---------- Supplied records

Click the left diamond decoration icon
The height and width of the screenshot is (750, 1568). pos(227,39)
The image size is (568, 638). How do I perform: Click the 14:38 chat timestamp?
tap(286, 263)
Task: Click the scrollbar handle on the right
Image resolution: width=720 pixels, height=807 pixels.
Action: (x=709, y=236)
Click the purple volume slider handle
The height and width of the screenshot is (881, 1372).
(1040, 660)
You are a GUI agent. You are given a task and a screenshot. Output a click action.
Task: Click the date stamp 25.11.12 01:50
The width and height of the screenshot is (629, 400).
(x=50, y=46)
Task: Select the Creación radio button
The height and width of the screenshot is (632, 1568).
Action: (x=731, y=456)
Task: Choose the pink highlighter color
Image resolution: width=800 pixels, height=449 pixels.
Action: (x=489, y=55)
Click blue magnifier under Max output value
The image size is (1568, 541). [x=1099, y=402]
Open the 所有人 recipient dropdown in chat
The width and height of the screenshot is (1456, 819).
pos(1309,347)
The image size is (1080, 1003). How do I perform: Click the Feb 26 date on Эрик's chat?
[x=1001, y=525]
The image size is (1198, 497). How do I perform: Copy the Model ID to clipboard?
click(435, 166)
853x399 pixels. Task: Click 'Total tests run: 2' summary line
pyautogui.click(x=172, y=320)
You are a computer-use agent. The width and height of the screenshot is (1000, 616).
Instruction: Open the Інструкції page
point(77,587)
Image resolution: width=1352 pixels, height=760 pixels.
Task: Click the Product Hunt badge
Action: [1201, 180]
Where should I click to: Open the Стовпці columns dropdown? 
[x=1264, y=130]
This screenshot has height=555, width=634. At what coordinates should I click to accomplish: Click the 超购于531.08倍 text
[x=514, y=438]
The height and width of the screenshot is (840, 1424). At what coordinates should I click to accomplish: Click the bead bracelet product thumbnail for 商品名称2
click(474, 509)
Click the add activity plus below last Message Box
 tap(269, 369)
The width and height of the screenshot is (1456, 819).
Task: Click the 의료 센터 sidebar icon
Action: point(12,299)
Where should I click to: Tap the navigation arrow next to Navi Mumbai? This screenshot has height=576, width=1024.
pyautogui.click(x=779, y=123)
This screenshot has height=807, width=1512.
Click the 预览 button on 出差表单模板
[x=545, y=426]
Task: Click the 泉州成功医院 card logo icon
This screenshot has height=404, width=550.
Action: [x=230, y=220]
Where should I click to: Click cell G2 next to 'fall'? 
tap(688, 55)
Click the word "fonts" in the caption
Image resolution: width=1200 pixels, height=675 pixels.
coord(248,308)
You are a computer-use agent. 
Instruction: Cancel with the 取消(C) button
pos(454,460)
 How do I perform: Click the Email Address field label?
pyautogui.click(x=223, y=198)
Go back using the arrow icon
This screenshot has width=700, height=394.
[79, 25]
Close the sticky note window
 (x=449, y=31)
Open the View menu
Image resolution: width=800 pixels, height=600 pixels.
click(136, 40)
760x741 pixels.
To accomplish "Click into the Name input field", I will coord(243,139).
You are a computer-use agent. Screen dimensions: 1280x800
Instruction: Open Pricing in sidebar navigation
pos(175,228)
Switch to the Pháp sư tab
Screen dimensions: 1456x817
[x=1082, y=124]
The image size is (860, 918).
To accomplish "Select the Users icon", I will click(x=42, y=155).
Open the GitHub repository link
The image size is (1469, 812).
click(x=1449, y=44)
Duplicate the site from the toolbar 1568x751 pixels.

--------------------

» **Task prompt**: Copy out the material line for line, starting at the line that contains "This screenshot has height=555, width=634." and ending at the line that contains "[x=1082, y=124]", with both of those lines included.

» **Correct output**:
This screenshot has height=555, width=634. At what coordinates should I click to accomplish: Click the 超购于531.08倍 text
[x=514, y=438]
The height and width of the screenshot is (840, 1424). At what coordinates should I click to accomplish: Click the bead bracelet product thumbnail for 商品名称2
click(474, 509)
Click the add activity plus below last Message Box
 tap(269, 369)
The width and height of the screenshot is (1456, 819).
Task: Click the 의료 센터 sidebar icon
Action: point(12,299)
Where should I click to: Tap the navigation arrow next to Navi Mumbai? This screenshot has height=576, width=1024.
pyautogui.click(x=779, y=123)
This screenshot has height=807, width=1512.
Click the 预览 button on 出差表单模板
[x=545, y=426]
Task: Click the 泉州成功医院 card logo icon
This screenshot has height=404, width=550.
Action: [x=230, y=220]
Where should I click to: Click cell G2 next to 'fall'? 
tap(688, 55)
Click the word "fonts" in the caption
Image resolution: width=1200 pixels, height=675 pixels.
coord(248,308)
You are a computer-use agent. 
Instruction: Cancel with the 取消(C) button
pos(454,460)
 How do I perform: Click the Email Address field label?
pyautogui.click(x=223, y=198)
Go back using the arrow icon
This screenshot has width=700, height=394.
[79, 25]
Close the sticky note window
 (x=449, y=31)
Open the View menu
Image resolution: width=800 pixels, height=600 pixels.
click(136, 40)
760x741 pixels.
To accomplish "Click into the Name input field", I will coord(243,139).
You are a computer-use agent. Screen dimensions: 1280x800
Instruction: Open Pricing in sidebar navigation
pos(175,228)
Switch to the Pháp sư tab
Screen dimensions: 1456x817
[x=1082, y=124]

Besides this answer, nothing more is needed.